The President of the United States and his wife are sick with a virus that barely harms many who get it, kills too many of the rest, and wreaks durable havoc on too many bodies and minds between those extremes. Of course I wish the Trumps a speedy recovery. Donald Trump has been a terrible president, probably the worst since Andrew Johnson. He revels in the traits that make him bad for his country, practices them, hones his corrosive skills. But I’m not in the habit of wishing people health commensurate with their job performance, and it’s when it’s easiest to rise above the standards set by others that we should remind ourselves that it’s also an available option. So this corner adds its best wishes to all those being sent to the president and first lady from every corner of the world, because that’s exactly how this grace thing works.

READ MORE: COVID-19 in Canada: Here’s how our battle against the second wave is going

Readers needing more pragmatic reasons for hoping the Trumps will be well should remember the virus is still contagious and could yet spread to White House staffers.
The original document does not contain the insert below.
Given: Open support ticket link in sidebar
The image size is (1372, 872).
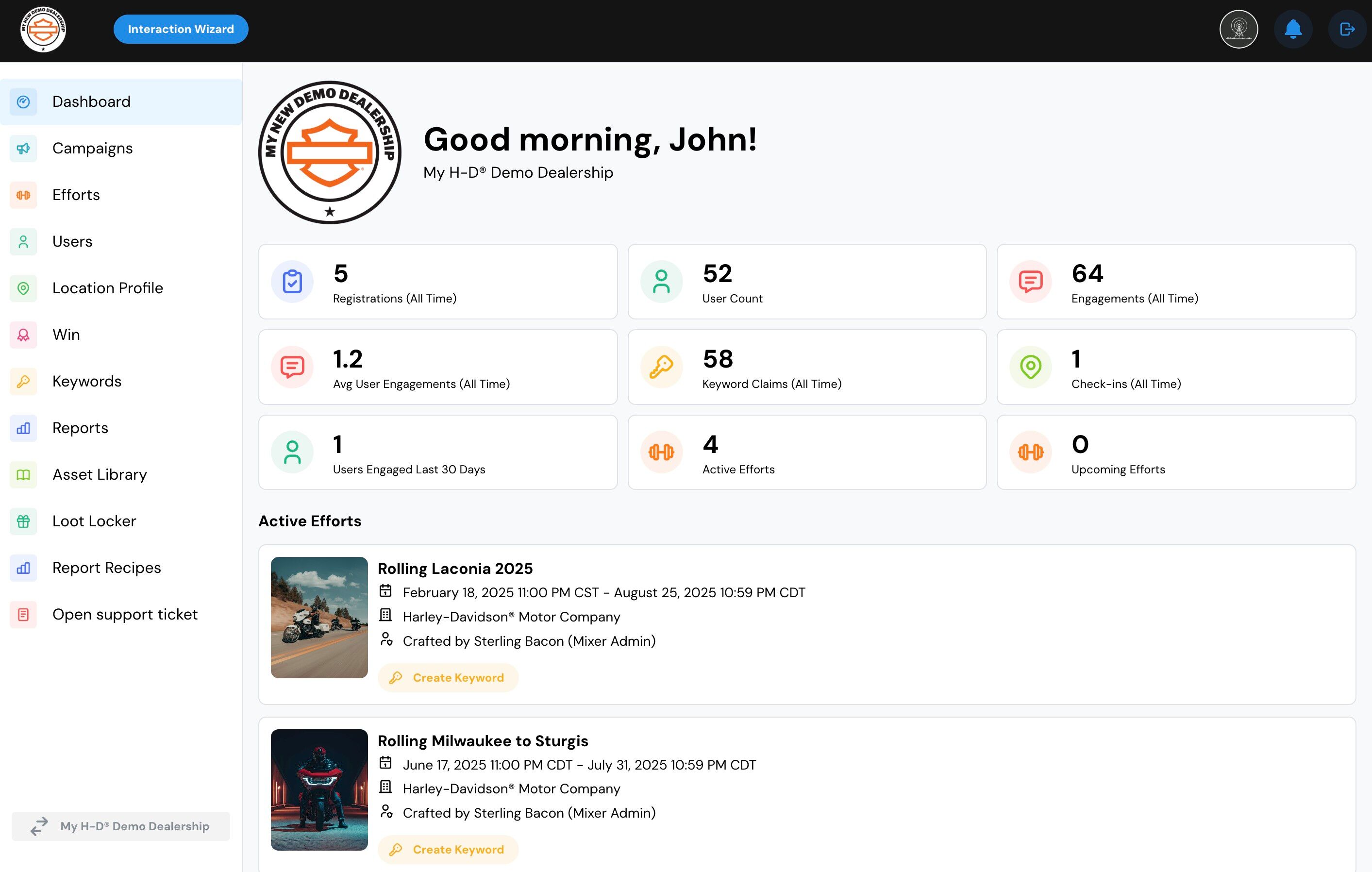Looking at the screenshot, I should (125, 614).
Many of them are innocent of anything except needing gainful employment. Others have yet to write their exculpatory memoirs insisting they knew all along that the boss never deserved their labour and defence. Also this: if the president were ever incapacitated, we would be reminded soon enough that there are hundreds behind him who share his values and goals. Most of them watch less TV and are probably more productive. Always be careful what you wish for.

It is also worth remembering that the virus does not care whom it infects. It offered no judgment of the human worth of Boris Johnson or Sophie Trudeau or Tom Hanks or Ellis Marsalis when they got sick. A virus is not even alive, as science usually understands the term. It’s a sheath of protein encoding a sliver of genetic material that subverts the machinery of its host, forcing a human body to generate endless copies of the original virus. It usually sets up shop in your lungs because your lungs are moist, but if it finds congenial conditions in your brain or your nervous system it will settle in there too. It doesn’t even know where it is doing its sullen reproductive trick. It is a tiny stupid machine, a kind of pun.

So the colony of novel coronaviruses currently battling for control over Donald Trump’s body—a battle we all must hope the wee vandals lose—is blissfully unaware that its latest host first appeared on the front page of the New York Times in 1973 because the Justice Department believed he and his father were denying 14,000 apartments to prospective Black tenants on the basis of their race. (The Trumps countersued, and consented to judicial oversight of their rental practices for years afterward in return for a settlement that included no assertion of guilt. Not that the virus has read that far into the story.) The virus doesn’t know it is assaulting the body of a man who was impeached for peddling the nation’s favour in return for electoral help from a newly-elected and easily-bullied president in a distant land.

The virus has no opinion on whether there were some very fine people on both sides.  The virus is not asking the Proud Boys to stand down and stand by. The virus doesn’t find Kim Jong Un’s letters beautiful. The virus would kill Joe Biden if it could, or you or me, and neither would it care if it failed. It does not envy, it does not boast, it is not proud. It hooks onto living cells and makes them crank out more viruses. Everything that made it dangerous in March makes it dangerous today. So 2020 is turning into a bad year for people with short attention spans. Keep washing your hands, and may God continue to bless the United States of America.